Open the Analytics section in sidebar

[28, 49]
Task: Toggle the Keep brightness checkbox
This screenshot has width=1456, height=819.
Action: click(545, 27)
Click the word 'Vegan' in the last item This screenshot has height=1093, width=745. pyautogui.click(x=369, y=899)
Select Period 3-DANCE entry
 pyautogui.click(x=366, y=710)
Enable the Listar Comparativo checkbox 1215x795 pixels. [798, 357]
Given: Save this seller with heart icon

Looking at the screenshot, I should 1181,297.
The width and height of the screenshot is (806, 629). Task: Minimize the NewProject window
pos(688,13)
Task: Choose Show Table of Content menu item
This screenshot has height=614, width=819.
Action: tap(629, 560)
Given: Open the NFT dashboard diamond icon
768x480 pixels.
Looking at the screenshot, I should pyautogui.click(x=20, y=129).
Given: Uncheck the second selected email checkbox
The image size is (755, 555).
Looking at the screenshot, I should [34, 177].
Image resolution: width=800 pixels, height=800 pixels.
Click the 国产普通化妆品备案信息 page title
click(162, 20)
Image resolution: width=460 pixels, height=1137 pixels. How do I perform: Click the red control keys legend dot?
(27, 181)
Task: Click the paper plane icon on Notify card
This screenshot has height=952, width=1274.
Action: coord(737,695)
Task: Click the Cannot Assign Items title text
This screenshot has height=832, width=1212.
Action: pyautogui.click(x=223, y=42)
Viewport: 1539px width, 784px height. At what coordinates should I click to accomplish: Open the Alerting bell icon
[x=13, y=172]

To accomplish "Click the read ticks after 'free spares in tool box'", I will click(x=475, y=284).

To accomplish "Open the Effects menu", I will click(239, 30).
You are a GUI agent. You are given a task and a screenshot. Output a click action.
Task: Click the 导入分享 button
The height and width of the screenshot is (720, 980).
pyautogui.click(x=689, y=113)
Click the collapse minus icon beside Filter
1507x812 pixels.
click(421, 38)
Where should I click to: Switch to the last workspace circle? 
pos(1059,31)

Work to do: Reproduce each of the records above verbatim, covering every one of them from first to last.

Solution to the exercise:
Open the Analytics section in sidebar

[28, 49]
Task: Toggle the Keep brightness checkbox
This screenshot has width=1456, height=819.
Action: click(545, 27)
Click the word 'Vegan' in the last item This screenshot has height=1093, width=745. pyautogui.click(x=369, y=899)
Select Period 3-DANCE entry
 pyautogui.click(x=366, y=710)
Enable the Listar Comparativo checkbox 1215x795 pixels. [798, 357]
Given: Save this seller with heart icon

Looking at the screenshot, I should 1181,297.
The width and height of the screenshot is (806, 629). Task: Minimize the NewProject window
pos(688,13)
Task: Choose Show Table of Content menu item
This screenshot has height=614, width=819.
Action: tap(629, 560)
Given: Open the NFT dashboard diamond icon
768x480 pixels.
Looking at the screenshot, I should pyautogui.click(x=20, y=129).
Given: Uncheck the second selected email checkbox
The image size is (755, 555).
Looking at the screenshot, I should [34, 177].
Image resolution: width=800 pixels, height=800 pixels.
Click the 国产普通化妆品备案信息 page title
click(162, 20)
Image resolution: width=460 pixels, height=1137 pixels. How do I perform: Click the red control keys legend dot?
(27, 181)
Task: Click the paper plane icon on Notify card
This screenshot has height=952, width=1274.
Action: coord(737,695)
Task: Click the Cannot Assign Items title text
This screenshot has height=832, width=1212.
Action: pyautogui.click(x=223, y=42)
Viewport: 1539px width, 784px height. At what coordinates should I click to accomplish: Open the Alerting bell icon
[x=13, y=172]

To accomplish "Click the read ticks after 'free spares in tool box'", I will click(x=475, y=284).

To accomplish "Open the Effects menu", I will click(239, 30).
You are a GUI agent. You are given a task and a screenshot. Output a click action.
Task: Click the 导入分享 button
The height and width of the screenshot is (720, 980).
pyautogui.click(x=689, y=113)
Click the collapse minus icon beside Filter
1507x812 pixels.
click(421, 38)
Where should I click to: Switch to the last workspace circle? 
pos(1059,31)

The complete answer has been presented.